An verschiedenen Baselbieter Schulen wird über ein Verbot von Smartphones diskutiert.
Die Rückmeldungen von Schulen, die die Nutzung während der Schulzeit verboten haben, sind durchwegs positiv. Auch mich beelendet es, wenn sich die Kinder und Jugendlichen in der Pause nicht mehr körperlich bewegen und nur an ihren Geräten hängen. Konsequenterweise müssten die von der Schule zur Verfügung gestellten Tablets dann aber auch dosiert und zielgerichtet eingesetzt werden.

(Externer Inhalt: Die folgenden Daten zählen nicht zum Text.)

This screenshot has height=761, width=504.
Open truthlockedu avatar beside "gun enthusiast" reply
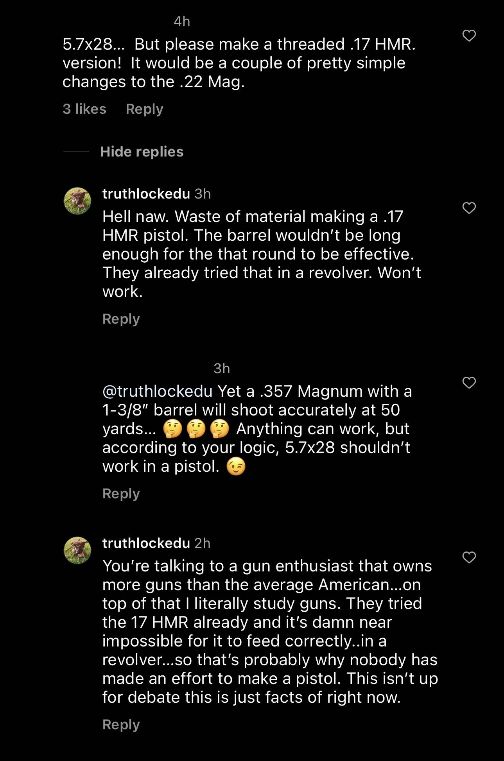77,550
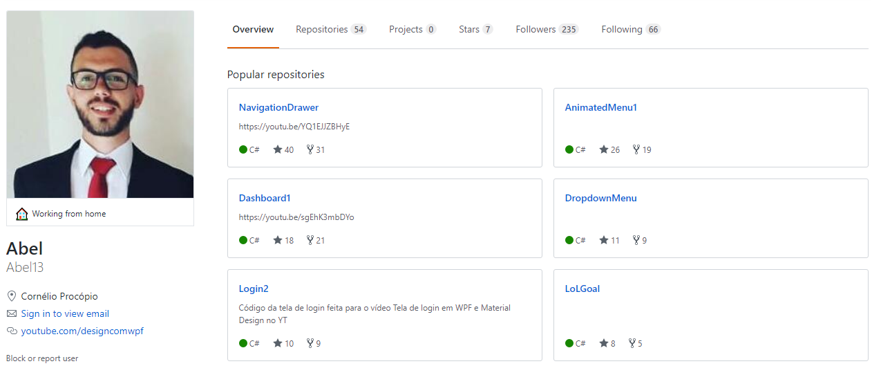Viewport: 872px width, 375px height.
Task: Open the Projects tab
Action: (412, 30)
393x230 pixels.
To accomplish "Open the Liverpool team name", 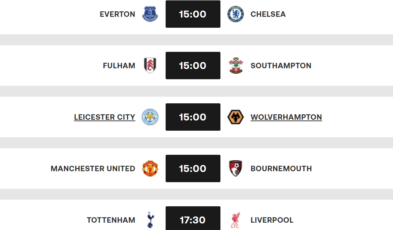I will pos(272,220).
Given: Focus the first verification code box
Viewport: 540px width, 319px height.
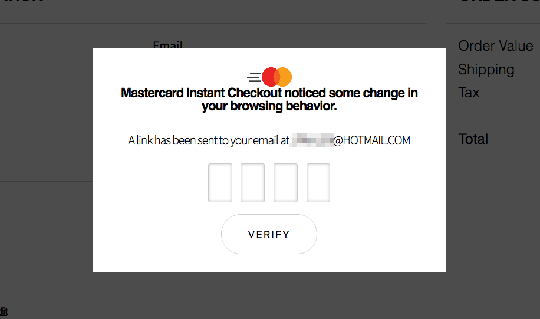Looking at the screenshot, I should [220, 183].
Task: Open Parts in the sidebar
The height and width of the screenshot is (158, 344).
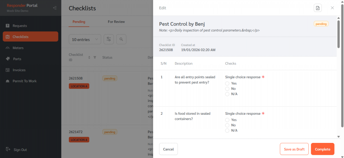Action: pos(17,59)
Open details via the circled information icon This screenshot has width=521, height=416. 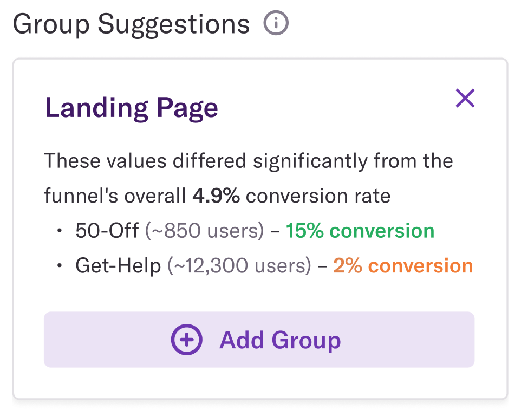(276, 23)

Die integrative Schule ist ebenfalls Thema des Baselbieter Bildungsberichts. Dabei schickt kein Kanton in der Schweiz mehr Primarschulkinder in Sonderklassen und Sonderschulen.
Aus gutem Grund! Ich bin froh, dass im Baselbiet – im Gegensatz zu anderen Kantonen wie beispielsweise Basel-Stadt oder Zürich – die Einführungs- und Kleinklassen nie abgeschafft wurden. Kinder mit erheblichen Verhaltensauffälligkeiten oder ausgeprägten kognitiven Beeinträchtigungen sind auf fachkundige Unterstützung angewiesen. In den Regelklassen kann die erforderliche intensive Betreuung oft nicht gewährleistet werden.
Stimmt es denn nicht, dass die guten Schüler die schlechteren mitziehen können?
Das mag in Einzelfällen zutreffen. Wenn Kinder aber jeden Tag merken, dass sie dem Unterricht in der Regelklasse nicht folgen können, dass sie ständig betreut werden müssen, wirkt sich das negativ auf ihr Selbstvertrauen aus. Kinder mit besonderen Bedürfnissen brauchen einen geschützten Raum mit wenigen verlässlichen Bezugspersonen. So können sie gezielt unterstützt werden, kommen zur Ruhe und – das ist eben ganz entscheidend – zu Erfolgserlebnissen. Kleinklassen sind im Übrigen ins Schulleben integriert, nehmen an gemeinsamen Anlässen wie Skilagern, Projektwochen oder Sporttagen teil.
Auch in Baselland klagen Lehrer allerdings darüber, dass der Job nicht mehr zu bewältigen sei.
Ja, das ist wahr. Die Ansprüche sind gestiegen, manche melden uns, dass sie überfordert und erschöpft sind. Dieser Entwicklung muss Einhalt geboten werden. Die Attraktivität des Lehrberufs muss unbedingt nachhaltig gestärkt werden – im Interesse aller Beteiligten.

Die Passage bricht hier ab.